O Tribunal Superior Eleitoral (TSE) restabeleceu a condenação de Ailson Batista de Figueiredo, vereador de Medina (MG), por violência política de gênero nesta terça-feira (18).
A decisão retoma a pena de um ano e seis meses de prisão, além de inelegibilidade por oito anos e uma indenização de R$ 20 mil, conforme determinado inicialmente pela primeira instância da Justiça Eleitoral de Minas Gerais.
O TSE reverteu a absolvição dada pelo Tribunal Regional Eleitoral de Minas Gerais (TRE-MG), por unanimidade em 7 votos a 0, atendendo um recurso do Ministério Público Eleitoral (MPE).

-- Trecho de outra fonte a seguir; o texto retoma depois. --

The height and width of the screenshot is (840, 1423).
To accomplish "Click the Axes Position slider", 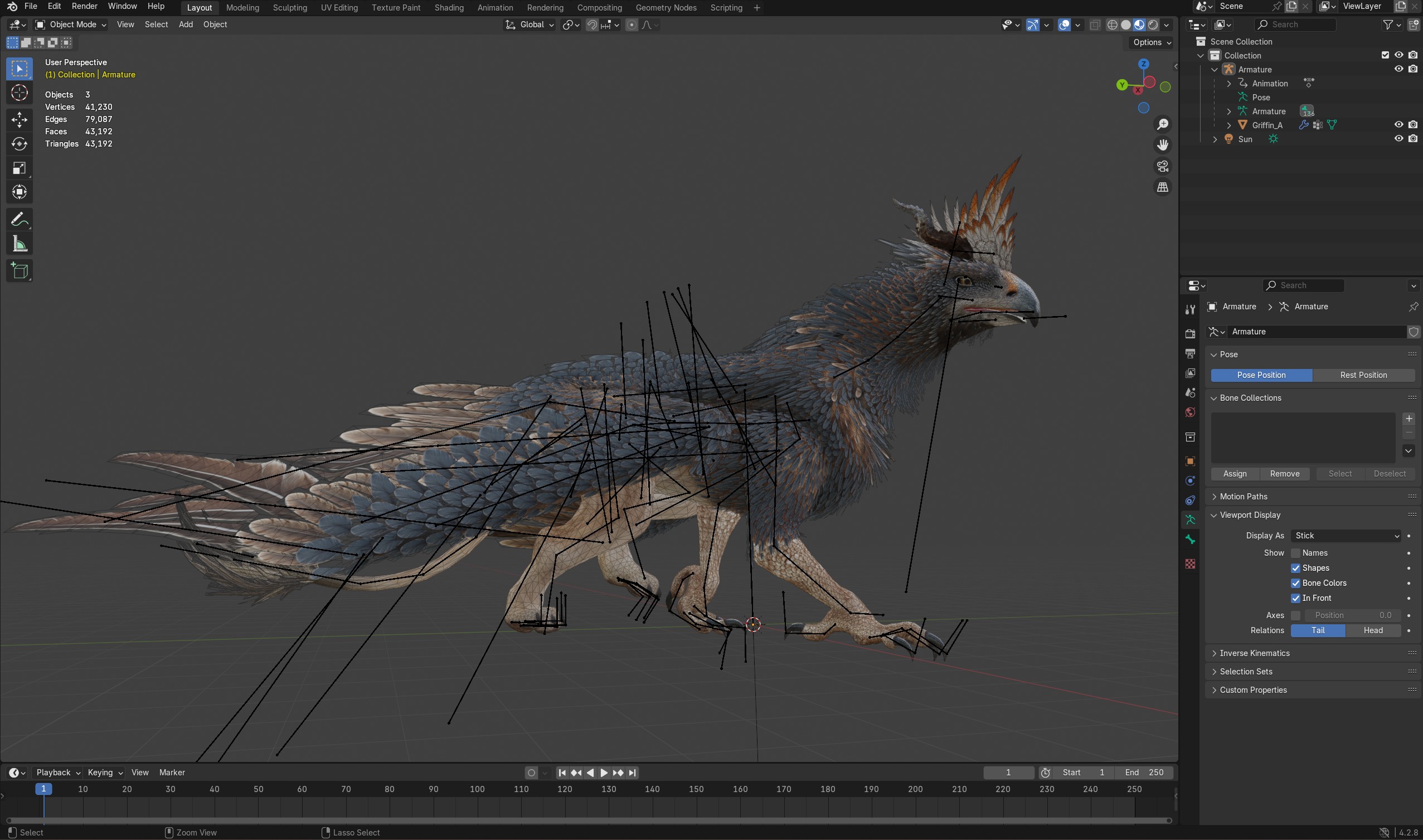I will pyautogui.click(x=1352, y=615).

Segundo a acusação, o vereador atacou publicamente a vereadora eleita Tatyana Figueiredo Navarro, chamando-a de "vagabunda" e "safada" após o resultado das eleições de 2024.
No julgamento, o ministro Dias Toffoli salientou que a atitude reflete uma "cultura de humilhação" contra as mulheres. Ele questionou se o mesmo teria sido dito a um homem.
O advogado José Sad defendeu a manutenção da absolvição, alegando que o ocorrido foi após a proclamação dos eleitos, não comprometendo a campanha.